Part of a data file
= = = = = = =
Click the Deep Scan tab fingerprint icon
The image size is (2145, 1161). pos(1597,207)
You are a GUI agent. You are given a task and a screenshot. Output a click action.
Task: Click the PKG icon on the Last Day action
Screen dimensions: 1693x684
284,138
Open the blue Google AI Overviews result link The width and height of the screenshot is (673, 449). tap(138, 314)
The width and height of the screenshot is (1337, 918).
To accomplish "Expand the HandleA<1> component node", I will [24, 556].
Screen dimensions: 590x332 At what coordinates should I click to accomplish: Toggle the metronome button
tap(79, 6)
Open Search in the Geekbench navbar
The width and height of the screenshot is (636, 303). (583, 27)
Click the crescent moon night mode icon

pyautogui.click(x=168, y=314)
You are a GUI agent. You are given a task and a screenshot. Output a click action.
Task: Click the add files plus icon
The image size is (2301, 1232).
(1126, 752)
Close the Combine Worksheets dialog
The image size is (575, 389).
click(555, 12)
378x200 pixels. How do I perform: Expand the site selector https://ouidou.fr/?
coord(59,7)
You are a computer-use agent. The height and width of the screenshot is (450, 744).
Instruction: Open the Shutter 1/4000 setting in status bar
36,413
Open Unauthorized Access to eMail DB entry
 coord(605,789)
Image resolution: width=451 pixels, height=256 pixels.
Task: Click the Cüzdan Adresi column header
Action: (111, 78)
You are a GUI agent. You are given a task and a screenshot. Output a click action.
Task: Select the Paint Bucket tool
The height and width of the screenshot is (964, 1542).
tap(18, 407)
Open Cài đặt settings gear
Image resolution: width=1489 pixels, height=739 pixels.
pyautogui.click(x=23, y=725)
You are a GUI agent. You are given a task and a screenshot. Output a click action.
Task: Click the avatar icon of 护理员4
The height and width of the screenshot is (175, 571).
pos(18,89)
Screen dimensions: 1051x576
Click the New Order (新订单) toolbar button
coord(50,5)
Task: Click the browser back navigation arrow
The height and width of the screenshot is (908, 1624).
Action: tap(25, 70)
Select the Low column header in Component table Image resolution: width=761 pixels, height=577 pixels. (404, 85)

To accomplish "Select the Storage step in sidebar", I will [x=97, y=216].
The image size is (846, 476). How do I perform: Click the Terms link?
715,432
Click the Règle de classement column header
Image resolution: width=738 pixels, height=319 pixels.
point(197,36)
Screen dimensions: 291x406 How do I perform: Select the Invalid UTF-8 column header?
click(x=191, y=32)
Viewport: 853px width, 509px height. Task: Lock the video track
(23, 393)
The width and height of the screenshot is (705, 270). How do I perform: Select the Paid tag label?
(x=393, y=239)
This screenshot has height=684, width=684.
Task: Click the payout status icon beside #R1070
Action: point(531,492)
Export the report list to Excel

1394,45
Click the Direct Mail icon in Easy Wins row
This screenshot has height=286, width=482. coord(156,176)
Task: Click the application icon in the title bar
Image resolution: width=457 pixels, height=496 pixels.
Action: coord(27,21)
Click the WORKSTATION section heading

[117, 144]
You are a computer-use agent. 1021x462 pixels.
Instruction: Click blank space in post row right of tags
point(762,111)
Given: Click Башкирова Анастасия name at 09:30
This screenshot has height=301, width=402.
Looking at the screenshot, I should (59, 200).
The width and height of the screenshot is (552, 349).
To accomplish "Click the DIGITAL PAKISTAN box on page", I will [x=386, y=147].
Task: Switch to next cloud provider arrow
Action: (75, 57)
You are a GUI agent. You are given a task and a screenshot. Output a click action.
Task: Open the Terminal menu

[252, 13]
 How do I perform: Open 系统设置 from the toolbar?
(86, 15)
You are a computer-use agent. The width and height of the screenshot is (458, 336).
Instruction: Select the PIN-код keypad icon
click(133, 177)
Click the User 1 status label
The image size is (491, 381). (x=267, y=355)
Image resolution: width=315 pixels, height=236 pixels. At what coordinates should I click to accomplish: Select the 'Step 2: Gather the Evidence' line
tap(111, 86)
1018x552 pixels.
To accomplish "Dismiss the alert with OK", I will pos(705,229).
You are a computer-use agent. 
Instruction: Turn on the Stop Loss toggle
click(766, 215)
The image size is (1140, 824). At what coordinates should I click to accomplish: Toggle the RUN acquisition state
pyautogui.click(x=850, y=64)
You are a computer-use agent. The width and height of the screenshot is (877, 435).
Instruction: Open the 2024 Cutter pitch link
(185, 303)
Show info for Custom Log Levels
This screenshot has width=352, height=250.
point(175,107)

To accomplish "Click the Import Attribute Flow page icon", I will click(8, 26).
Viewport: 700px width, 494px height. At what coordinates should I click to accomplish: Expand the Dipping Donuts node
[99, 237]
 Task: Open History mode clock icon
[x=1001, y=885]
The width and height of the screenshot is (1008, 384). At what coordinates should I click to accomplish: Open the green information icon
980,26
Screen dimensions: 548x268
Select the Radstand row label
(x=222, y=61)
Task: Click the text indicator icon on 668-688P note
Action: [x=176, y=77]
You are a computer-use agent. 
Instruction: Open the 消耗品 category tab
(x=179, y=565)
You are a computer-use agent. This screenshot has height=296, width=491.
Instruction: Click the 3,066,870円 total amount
= = = = = = =
*OBJECTIVE*:
Pick out each line of the data above that contains the word "link", treating uppercase and lowercase as different.

*SOLUTION*:
Open the blue Google AI Overviews result link The width and height of the screenshot is (673, 449). tap(138, 314)
The image size is (846, 476). How do I perform: Click the Terms link?
Instruction: Open the 2024 Cutter pitch link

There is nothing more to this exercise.